I think the entire situation is hysterical because every top chess player agreed that this is probably going to kill chess and they'll soon be playing another game. Everyone but Nakamura agreed. Naka, considering that there's absolutely no place in this world for him other than in the tiny microcosm of a world known as chess, is obviously on the brink of a nervous breakdown. He's done absolutely NOTHING with his life but play chess and now that chess is dead, he has nothing to show for his life lol. Nobody cares about anything he did on the board.

Just look at Naka. He's one of the most useless creatures on earth.

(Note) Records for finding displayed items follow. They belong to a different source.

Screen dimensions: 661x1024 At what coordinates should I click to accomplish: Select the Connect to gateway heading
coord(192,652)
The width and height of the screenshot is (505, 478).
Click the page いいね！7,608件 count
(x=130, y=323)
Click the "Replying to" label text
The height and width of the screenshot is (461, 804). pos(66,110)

Actually Nakamura understands engine play better than most GMs. Apparently he also knows not to spout off on something he doesn't know much about yet, unlike the other GMs who gave soundbites. The other GMs' comments were insipid, as most titled players comments are when it comes to anything to do with engines

see: Kasparov.

As for being useless, I'd take a blind wager that he's objectively done more his life than you have...purely based on nothing but your choice of username and displayed attitudes .

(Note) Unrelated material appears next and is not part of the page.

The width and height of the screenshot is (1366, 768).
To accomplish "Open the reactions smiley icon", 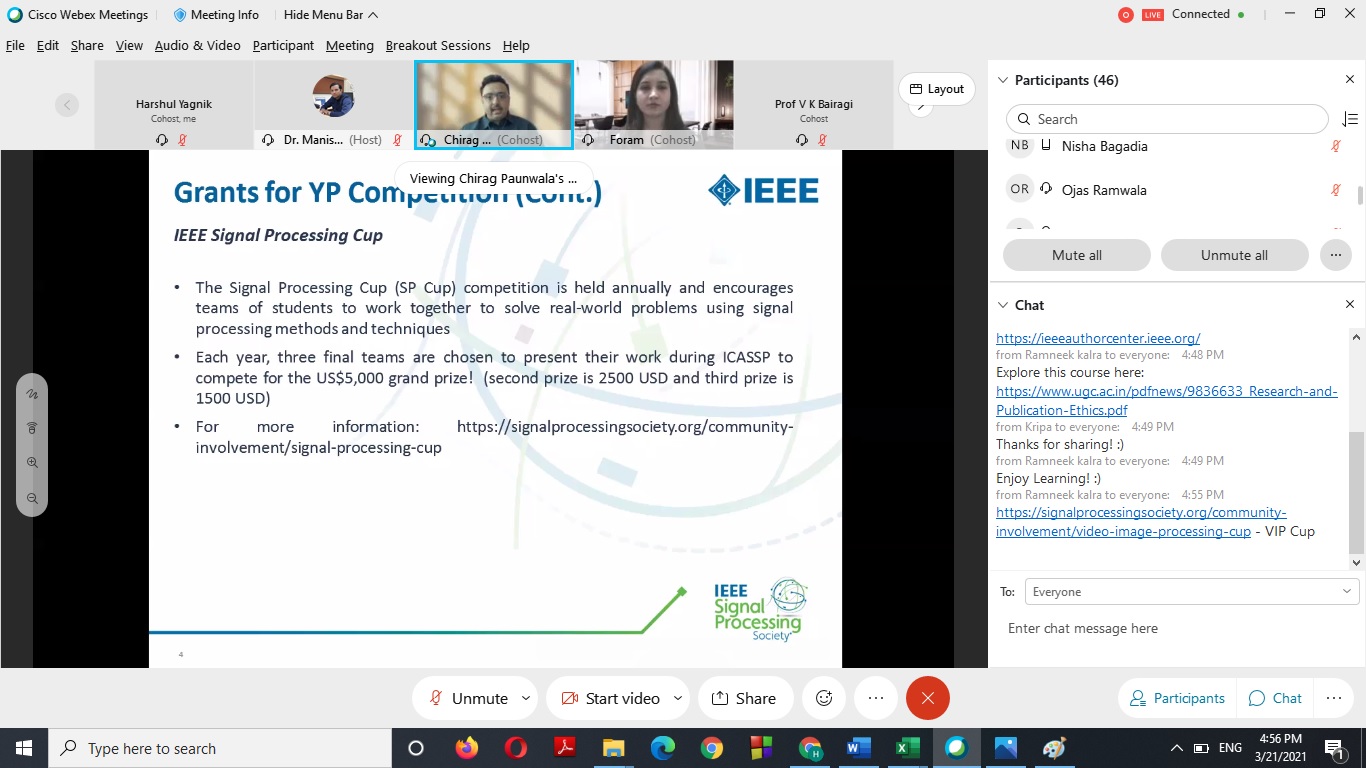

Naka is a lot richer than most people on this site. He does NOT need to do anything for the rest of his life. He even knows how to trade stocks.

what about rooks?

and minors?

Lyudmil_Tsvetkov

Dec 9, 2017

0

#80

Elroch wrote:

You seem to misunderstand some things: there was no chess knowledge being used: AlphaZero worked all this out for itself. Secondly, AlphaZero was about 100 Elo points weaker with only 1 second per move - equivalent to making its hardware slower than that used by Stockfish - so it might still have won (with a closer margin) without using the TPUs that google designed for general purpose neural networks. (It is great that they have done this: parallel matrix processing will be such a boon for demanding mathematical computing!). But more important to which is really the best program is that if Stockfish had 30 times more time per move (equivalent to speeding up its hardware) it would not have got much stronger (according to my extrapolation of the graphs).

You are wrong on all 3.

There was chess knowledge to start from, of course, they trained the opening on countless GM winning games. Is this no knowledge?

I am certain they had also at least psqt and piece values, but they don't acknowledge it officially.

1s. per move with SF also having 1s., that is a big difference.

The 30 times more time test is equally valid for both, so not a proof for anything.

Oops, I got tired posting one and the same stuff and trying to convince mentally entrenched people.

In a year's time, you will be convinced.